Multiple UK-based voice-over-internet protocol (VoIP) service providers have reported being struck by cyber-attack. According to Comms Council UK – an industry body for VoIP service providers, an ample amount of its members have received unprecedented and coordinated attacks of distributed denial of service (DDoS) in the last few weeks. A spokesman of the UK council reveals that “An overall threat has been made to the entire industry.” Ofcom, UK’s communications regulatory agency, with the responsibility of regulating the TV, radio, and video on demand sectors, fixed-line telecoms, mobiles, postal services reveals it is aware of the situation. “We’re aware that some networks have been experiencing problems recently and we are in contact with them to establish the scale and cause of the problem.”

The DDoS attack is a malicious type of attempt to disrupt or overwhelm normal traffic of a targeted server, website, online service or network in an attempt to throw it offline or render it inaccessible. The practice in the past was to take websites offline and in other to make political statements. But the latest series of attacks have been directed at VoIP service providers in an attempt to extort these companies. These VoIP service providers are companies that offer internet-based calls to a wide range of customers in private and public sectors including the police and NHS.

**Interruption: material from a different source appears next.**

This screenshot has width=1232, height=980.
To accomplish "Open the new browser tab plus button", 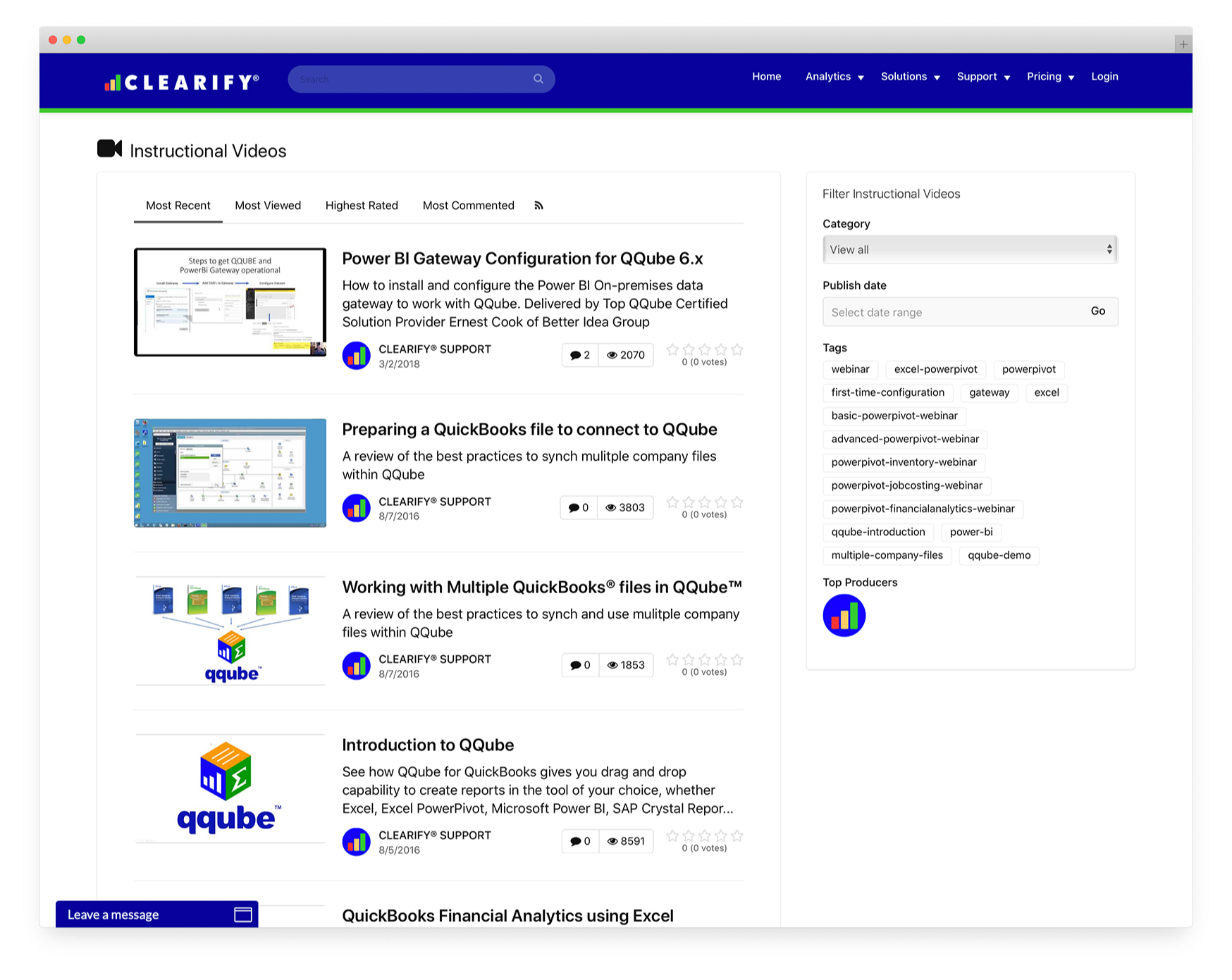I will click(x=1183, y=44).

In a statement by Comms Council UK, DDoS attacks on these British VoIP firms have continued to occur for the past four weeks and “appear to be part of a coordinated extortion-focused international campaign by professional cyber-criminals”. The UK council revealed that it is liaising at all levels with the UK government, Ofcom, and the National Cyber Security Centre (NCSC) to arrest the situation.

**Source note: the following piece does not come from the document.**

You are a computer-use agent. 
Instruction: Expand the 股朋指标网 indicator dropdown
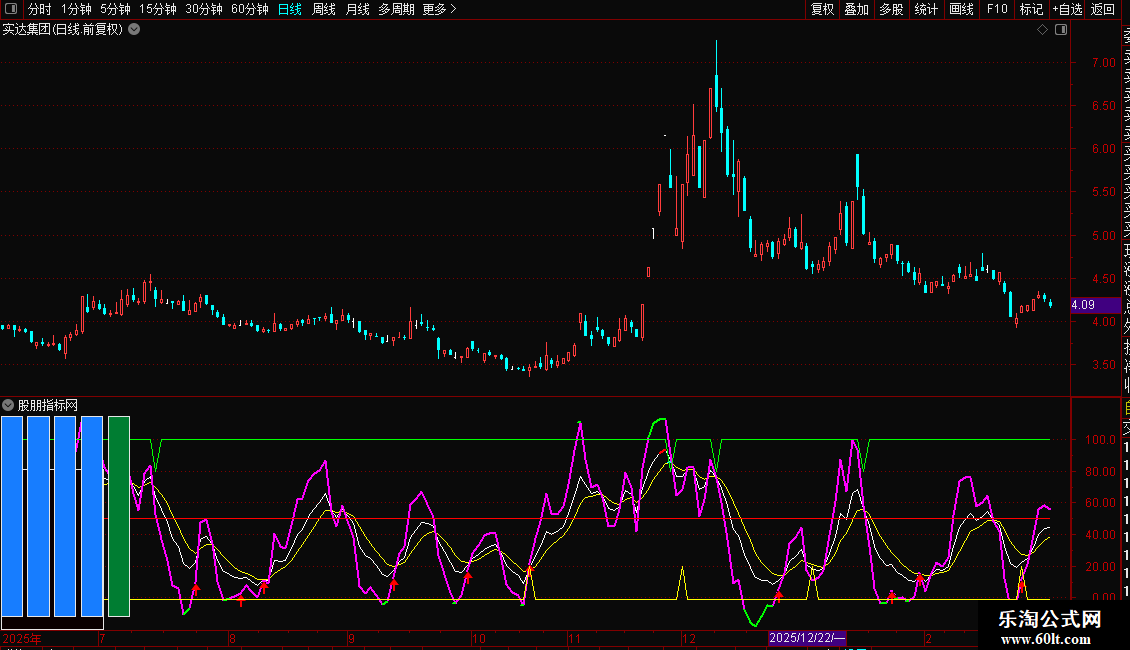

Comms Council UK’s spokesman described to the BBC that the scale of the attack was “unprecedented.” However, he was unable to identify the number of firms affected by the ridiculous attack. The spokesman said, “We have never seen anything like it since we were established back in 2004.” He added that “Ransom threats have been made to numerous providers and an overall threat has been made to the entire industry. The attackers have started down that path, with attacks underway.”

According to BBC, for the hardcore hacking fraternity, DDoS attacks are often sniffed at. These blunt instruments are barely regarded as hacking. But that doesn’t mean they don’t work, and this latest development proves that. By exploiting weaknesses in VoIP, this wave of attacks is actually a clever twist on a traditional DDoS approach. Although not yet causing widespread issues, the attacks have the potential to hit us where it really hurts – by making our Zoom and Teams meetings even more painful with drop-outs and lag.

Cyber-security expert Alan Woodward from the University of Surrey said that technology to protect businesses and websites against DDoS attacks has improved dramatically. “DDoS is a bit of a surprise as an attack method,” he added. “Ransomware is more usual for criminals extorting money at present.”

The NCSC claims it’s aware of the spate of the DDoS attacks and is in close communications with its partners to provide support for affected companies.